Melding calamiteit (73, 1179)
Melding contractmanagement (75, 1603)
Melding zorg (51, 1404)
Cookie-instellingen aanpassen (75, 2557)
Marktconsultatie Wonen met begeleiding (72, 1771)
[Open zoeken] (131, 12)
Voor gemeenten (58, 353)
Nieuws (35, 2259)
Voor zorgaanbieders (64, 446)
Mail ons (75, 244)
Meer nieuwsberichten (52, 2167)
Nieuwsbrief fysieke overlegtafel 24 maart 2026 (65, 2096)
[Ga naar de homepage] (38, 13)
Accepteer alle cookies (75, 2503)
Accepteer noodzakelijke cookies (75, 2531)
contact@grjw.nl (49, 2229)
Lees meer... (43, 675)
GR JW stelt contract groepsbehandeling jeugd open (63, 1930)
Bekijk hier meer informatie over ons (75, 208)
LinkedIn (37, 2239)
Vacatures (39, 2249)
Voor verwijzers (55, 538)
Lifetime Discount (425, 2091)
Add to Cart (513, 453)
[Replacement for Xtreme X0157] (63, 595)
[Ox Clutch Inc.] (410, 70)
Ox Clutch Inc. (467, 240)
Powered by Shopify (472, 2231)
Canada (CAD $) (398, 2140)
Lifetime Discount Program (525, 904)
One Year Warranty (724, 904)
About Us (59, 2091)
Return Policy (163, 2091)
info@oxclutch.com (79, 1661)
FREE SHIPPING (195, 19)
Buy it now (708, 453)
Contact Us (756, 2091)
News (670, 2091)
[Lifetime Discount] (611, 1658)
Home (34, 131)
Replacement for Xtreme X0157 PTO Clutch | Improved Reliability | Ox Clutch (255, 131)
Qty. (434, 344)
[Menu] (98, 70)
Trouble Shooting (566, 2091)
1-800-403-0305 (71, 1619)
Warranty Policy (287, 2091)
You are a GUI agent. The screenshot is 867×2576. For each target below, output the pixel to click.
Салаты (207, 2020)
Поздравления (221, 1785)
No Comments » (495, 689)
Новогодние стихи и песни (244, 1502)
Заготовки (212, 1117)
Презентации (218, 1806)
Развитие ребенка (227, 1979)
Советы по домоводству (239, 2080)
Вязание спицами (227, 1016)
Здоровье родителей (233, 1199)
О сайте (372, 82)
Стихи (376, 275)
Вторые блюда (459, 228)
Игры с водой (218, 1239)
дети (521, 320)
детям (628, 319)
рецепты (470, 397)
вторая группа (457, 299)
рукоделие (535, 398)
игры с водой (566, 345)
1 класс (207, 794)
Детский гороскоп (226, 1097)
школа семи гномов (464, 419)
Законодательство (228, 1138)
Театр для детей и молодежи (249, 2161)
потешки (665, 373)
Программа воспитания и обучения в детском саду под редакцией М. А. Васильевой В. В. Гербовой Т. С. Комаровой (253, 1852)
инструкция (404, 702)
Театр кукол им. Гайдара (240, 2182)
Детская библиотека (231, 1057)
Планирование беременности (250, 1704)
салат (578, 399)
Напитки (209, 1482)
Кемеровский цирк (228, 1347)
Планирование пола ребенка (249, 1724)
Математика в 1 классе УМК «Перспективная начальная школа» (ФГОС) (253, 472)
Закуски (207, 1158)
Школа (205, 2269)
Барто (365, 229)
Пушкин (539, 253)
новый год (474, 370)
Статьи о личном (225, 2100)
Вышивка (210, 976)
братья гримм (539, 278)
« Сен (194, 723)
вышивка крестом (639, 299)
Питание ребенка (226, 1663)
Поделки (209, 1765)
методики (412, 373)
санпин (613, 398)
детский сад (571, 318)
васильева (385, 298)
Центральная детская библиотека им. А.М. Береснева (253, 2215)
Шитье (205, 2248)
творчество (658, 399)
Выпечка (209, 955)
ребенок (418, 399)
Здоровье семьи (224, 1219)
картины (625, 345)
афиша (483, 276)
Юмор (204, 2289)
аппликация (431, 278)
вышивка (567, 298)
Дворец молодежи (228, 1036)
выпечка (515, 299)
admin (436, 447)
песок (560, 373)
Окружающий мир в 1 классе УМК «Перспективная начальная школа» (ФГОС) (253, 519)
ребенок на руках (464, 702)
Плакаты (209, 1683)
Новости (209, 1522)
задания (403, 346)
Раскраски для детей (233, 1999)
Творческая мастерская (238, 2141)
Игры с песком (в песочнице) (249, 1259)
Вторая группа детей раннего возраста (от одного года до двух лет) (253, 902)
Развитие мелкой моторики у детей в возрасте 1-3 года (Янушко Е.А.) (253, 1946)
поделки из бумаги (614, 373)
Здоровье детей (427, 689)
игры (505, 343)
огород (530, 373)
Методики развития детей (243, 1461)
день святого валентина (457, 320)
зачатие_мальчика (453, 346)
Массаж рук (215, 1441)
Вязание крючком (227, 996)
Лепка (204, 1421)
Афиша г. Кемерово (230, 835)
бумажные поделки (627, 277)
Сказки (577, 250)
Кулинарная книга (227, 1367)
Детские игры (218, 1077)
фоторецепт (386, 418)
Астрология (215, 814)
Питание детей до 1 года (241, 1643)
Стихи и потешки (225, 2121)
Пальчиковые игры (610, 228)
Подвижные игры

****

## Problem details
Repeat each entry exactly.

## Exercise result
Melding calamiteit (73, 1179)
Melding contractmanagement (75, 1603)
Melding zorg (51, 1404)
Cookie-instellingen aanpassen (75, 2557)
Marktconsultatie Wonen met begeleiding (72, 1771)
[Open zoeken] (131, 12)
Voor gemeenten (58, 353)
Nieuws (35, 2259)
Voor zorgaanbieders (64, 446)
Mail ons (75, 244)
Meer nieuwsberichten (52, 2167)
Nieuwsbrief fysieke overlegtafel 24 maart 2026 (65, 2096)
[Ga naar de homepage] (38, 13)
Accepteer alle cookies (75, 2503)
Accepteer noodzakelijke cookies (75, 2531)
contact@grjw.nl (49, 2229)
Lees meer... (43, 675)
GR JW stelt contract groepsbehandeling jeugd open (63, 1930)
Bekijk hier meer informatie over ons (75, 208)
LinkedIn (37, 2239)
Vacatures (39, 2249)
Voor verwijzers (55, 538)
Lifetime Discount (425, 2091)
Add to Cart (513, 453)
[Replacement for Xtreme X0157] (63, 595)
[Ox Clutch Inc.] (410, 70)
Ox Clutch Inc. (467, 240)
Powered by Shopify (472, 2231)
Canada (CAD $) (398, 2140)
Lifetime Discount Program (525, 904)
One Year Warranty (724, 904)
About Us (59, 2091)
Return Policy (163, 2091)
info@oxclutch.com (79, 1661)
FREE SHIPPING (195, 19)
Buy it now (708, 453)
Contact Us (756, 2091)
News (670, 2091)
[Lifetime Discount] (611, 1658)
Home (34, 131)
Replacement for Xtreme X0157 PTO Clutch | Improved Reliability | Ox Clutch (255, 131)
Qty. (434, 344)
[Menu] (98, 70)
Trouble Shooting (566, 2091)
1-800-403-0305 (71, 1619)
Warranty Policy (287, 2091)
You are a GUI agent. The screenshot is 867×2576. For each target below, output the pixel to click.
Салаты (207, 2020)
Поздравления (221, 1785)
No Comments » (495, 689)
Новогодние стихи и песни (244, 1502)
Заготовки (212, 1117)
Презентации (218, 1806)
Развитие ребенка (227, 1979)
Советы по домоводству (239, 2080)
Вязание спицами (227, 1016)
Здоровье родителей (233, 1199)
О сайте (372, 82)
Стихи (376, 275)
Вторые блюда (459, 228)
Игры с водой (218, 1239)
дети (521, 320)
детям (628, 319)
рецепты (470, 397)
вторая группа (457, 299)
рукоделие (535, 398)
игры с водой (566, 345)
1 класс (207, 794)
Детский гороскоп (226, 1097)
школа семи гномов (464, 419)
Законодательство (228, 1138)
Театр для детей и молодежи (249, 2161)
потешки (665, 373)
Программа воспитания и обучения в детском саду под редакцией М. А. Васильевой В. В. Гербовой Т. С. Комаровой (253, 1852)
инструкция (404, 702)
Театр кукол им. Гайдара (240, 2182)
Детская библиотека (231, 1057)
Планирование беременности (250, 1704)
салат (578, 399)
Напитки (209, 1482)
Кемеровский цирк (228, 1347)
Планирование пола ребенка (249, 1724)
Математика в 1 классе УМК «Перспективная начальная школа» (ФГОС) (253, 472)
Закуски (207, 1158)
Школа (205, 2269)
Барто (365, 229)
Пушкин (539, 253)
новый год (474, 370)
Статьи о личном (225, 2100)
Вышивка (210, 976)
братья гримм (539, 278)
« Сен (194, 723)
вышивка крестом (639, 299)
Питание ребенка (226, 1663)
Поделки (209, 1765)
методики (412, 373)
санпин (613, 398)
детский сад (571, 318)
васильева (385, 298)
Центральная детская библиотека им. А.М. Береснева (253, 2215)
Шитье (205, 2248)
творчество (658, 399)
Выпечка (209, 955)
ребенок (418, 399)
Здоровье семьи (224, 1219)
картины (625, 345)
афиша (483, 276)
Юмор (204, 2289)
аппликация (431, 278)
вышивка (567, 298)
Дворец молодежи (228, 1036)
выпечка (515, 299)
admin (436, 447)
песок (560, 373)
Окружающий мир в 1 классе УМК «Перспективная начальная школа» (ФГОС) (253, 519)
ребенок на руках (464, 702)
Плакаты (209, 1683)
Новости (209, 1522)
задания (403, 346)
Раскраски для детей (233, 1999)
Творческая мастерская (238, 2141)
Игры с песком (в песочнице) (249, 1259)
Вторая группа детей раннего возраста (от одного года до двух лет) (253, 902)
Развитие мелкой моторики у детей в возрасте 1-3 года (Янушко Е.А.) (253, 1946)
поделки из бумаги (614, 373)
Здоровье детей (427, 689)
игры (505, 343)
огород (530, 373)
Методики развития детей (243, 1461)
день святого валентина (457, 320)
зачатие_мальчика (453, 346)
Массаж рук (215, 1441)
Вязание крючком (227, 996)
Лепка (204, 1421)
Афиша г. Кемерово (230, 835)
бумажные поделки (627, 277)
Сказки (577, 250)
Кулинарная книга (227, 1367)
Детские игры (218, 1077)
фоторецепт (386, 418)
Астрология (215, 814)
Питание детей до 1 года (241, 1643)
Стихи и потешки (225, 2121)
Пальчиковые игры (610, 228)
Подвижные игры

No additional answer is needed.